The man getting closer, I recognize him from–when I was a few years younger, a couple meetings, photos in a scrapbook, all that–it's my sperm father, Jim Marsico.
Smiling, he waves, steps closer, says, “Hello, hi, how are ya” something like that.
I  climb down from the ladder, we shake hands, blah blah blah for a few minutes and out of the Steak House front door appears Jim Marsico’s ex (now married to my step father, Ray Rockey) my mother, Evelyn Rose–slim, forty-four, brunet, former waitress. Smiling, she and my sperm father exchange airport-screener type greetings.
Greetings over, we three go inside the restaurant and sit at a four top (that’s a table that seats four) window table.
Yak yak and shortly thereafter, my non-sperm father, Ray, shows up.
Introduction, more airport screener greetings, Ray sits with us, five or so minutes of yak yak pass and a girl (Jim’s Steak House called the all female food servers, “girls.”) comes to the table, smiles demurely, leans over and whispers something in my mother’s ear.
Anxious look from my mother, she excuses herself, and leaves.
My mother gone, we three “boys” yak some more (mostly Jim Marsico and Ray) and in around a few minutes later my mother, pale as a virgin ghost, comes back to the four-top table, sits where she had sat before, and, exchanging irritable-bile-syndrom glances, she says to my sperm father, “Aunt Hilda is upstairs having a cow. You gotta get out-a here, now.” She didn't really say that, she said, nice as can be, “Aunt Hilda is very upset, you’ll have to leave.”
So you’ll know, Aunt Hilda, eyes and ears everywhere, is my step father, Ray Rockey’s aunt, owns Jim’s Steak House.
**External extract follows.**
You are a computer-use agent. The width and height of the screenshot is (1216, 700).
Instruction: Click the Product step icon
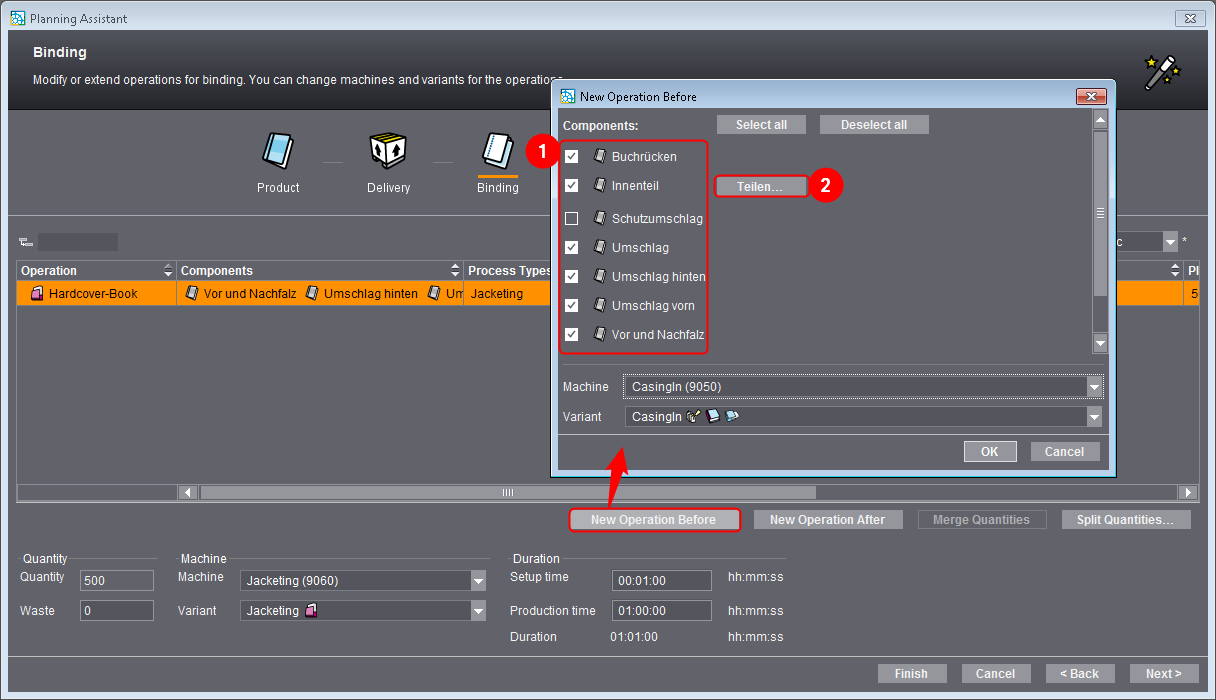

So you’ll also know, after Ray’s mother (Hilda’s sister) died when Ray was just a tike, Aunt Hilda gained custody from Ray’s father, became his guardian, made him manager of Jim’s Steak House when he was twenty something.
As to Aunt Hilda upstairs having a cow; she lives in an apartment above the Steak House. Her first husband, James Kerkles, who founded the restaurant umpteen years ago, died when he was fifty something. Shortly thereafter, Aunt Hilda sole owner of Jim’s Steak House, married the head of a local construction company, Frank Paul Mercurio who, among other things, dug holes all around Cleveland.
Anyway, back to Aunt Hilda having a cow.  
Didn’t take a jackeroffer to figure it out–my sperm father was in her restaurant, sitting at one of her restaurant tables, drinking coffee out of one of her cups, chatting with her daughter-in-law, his ex-wife, my mother, Evelyn Rose, and me. Not to mention, my step father, Ray, joining in.
Anyway, after an awkward whew moment, my sperm father's gone, I went back outside to my ladder and bucket; Ray went back to doing whatever he was doing in the back-of-the-house (that’s restaurant talk for the kitchen area), and Evelyn Rose went upstairs to calm Aunt Hilda.

###

What you just read is autobiographical, a kind of prelude to my non- fiction book FROM THE BACK OF THE HOUSE-MEMORIES OF A STEAK HOUSE CLAN. A revised updated second edition GRAVE DIGGING 101 is to be released by BWL in the not to distant future.